In [1], the authors show that it is possible to train deep learning models with DP. They do this by using a technique called differentially private stochastic gradient descent (DP-SGD). DP-SGD is a variant of stochastic gradient descent that adds noise to the gradients during training. This helps to ensure that the model does not learn too much about any individual's data. They also discuss the challenges of applying DP to deep learning. One challenge is that DP can make the training process more difficult and less efficient. Another challenge is that it can be difficult to choose the right privacy budget. Despite these challenges, DP is a promising approach for protecting the privacy of individuals when their data is used to train deep learning models.
In this study, we employed the Differentially-Private Stochastic Gradient Descent (DP-SGD) algorithm. The DP-SGD algorithm adds random noise to the gradients computed by SGD in order to provide differential privacy guarantees. The amount of noise added is controlled by two parameters: the noise multiplier and the privacy budget. The noise multiplier determines the strength of the added noise, while the privacy budget determines the amount of privacy protection provided by the algorithm.
The most two important techniques used in the DP-SGD algorithm are gradient clipping and momentum. Gradient clipping limits the magnitude of the gradients to prevent large updates that could compromise privacy. Momentum, on the other hand, helps the algorithm converge more quickly by adding a fraction of the previous gradient to the current gradient.
To reduce the risk of data leakage during data transmission between hospitals and the global model, we applied the DP-SGD algorithm on the client's side (as depicted in (Fig. 3)) using the Opacus framework [22].
Opacus, a Python library, emerges as a pivotal instrument in this domain, facilitating privacy-preserving training of deep learning models by injecting noise into gradient computations. At the core of Opacus lies the delicate balance between adding noise to gradients. Excessive noise can obscure crucial information, compromising model performance, while inadequate noise fails to provide robust privacy guarantees (notice the noised models in (Fig. 3) before sending updates to the global model). Opacus navigates this balance by examining the norms of gradients, ensuring an optimal trade-off. Opacus acknowledges that within data, outliers are prone to divulge sensitive information due to their disproportionately larger gradients. To mitigate this risk, Opacus adopts an individual sample approach. It computes gradients for each sample within a minibatch, subjecting them to individual gradient clipping. This strategy ensures that no single sample unduly influences the model's learning process, enhancing privacy protection. See (Fig. 2) for an illustration [22]. The library provides a set of utilities for adding differential privacy to PyTorch models, including the make_private_with_epsilon function which automatically sets the noise multiplier based on the desired privacy budget (\(ϵ\)).

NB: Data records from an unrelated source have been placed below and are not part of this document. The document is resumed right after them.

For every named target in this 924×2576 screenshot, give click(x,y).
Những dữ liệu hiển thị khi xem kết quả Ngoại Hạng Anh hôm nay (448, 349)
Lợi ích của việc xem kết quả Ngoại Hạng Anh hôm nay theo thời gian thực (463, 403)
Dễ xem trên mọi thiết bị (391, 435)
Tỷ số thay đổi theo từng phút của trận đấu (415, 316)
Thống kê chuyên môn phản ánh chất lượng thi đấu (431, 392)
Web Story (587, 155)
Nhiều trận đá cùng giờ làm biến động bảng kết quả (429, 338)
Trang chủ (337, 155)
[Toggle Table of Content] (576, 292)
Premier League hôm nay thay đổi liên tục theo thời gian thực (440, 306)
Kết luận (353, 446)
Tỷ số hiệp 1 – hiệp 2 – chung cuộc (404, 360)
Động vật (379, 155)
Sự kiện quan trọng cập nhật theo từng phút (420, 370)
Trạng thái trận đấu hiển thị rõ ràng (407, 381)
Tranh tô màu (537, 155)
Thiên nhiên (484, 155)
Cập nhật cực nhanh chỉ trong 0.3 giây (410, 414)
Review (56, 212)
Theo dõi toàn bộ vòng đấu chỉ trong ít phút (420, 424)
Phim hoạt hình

In our experimental setup, we used the make_private_with_epsilon function to add differential privacy to the client-side training process with a desired privacy budget of 3. The function automatically calculated the corresponding noise multiplier based on the specified epsilon value, batch size, and other parameters.
Overall, our experimental setup with differential privacy enabled us to evaluate the effectiveness of the FedAvg algorithm in a decentralized learning task while preserving the privacy of the individual clients' data. By combining FedAvg with differential privacy, we believe that our results can help pave the way for practical applications of federated learning in sensitive domains, such as healthcare or finance, where data privacy is a critical concern.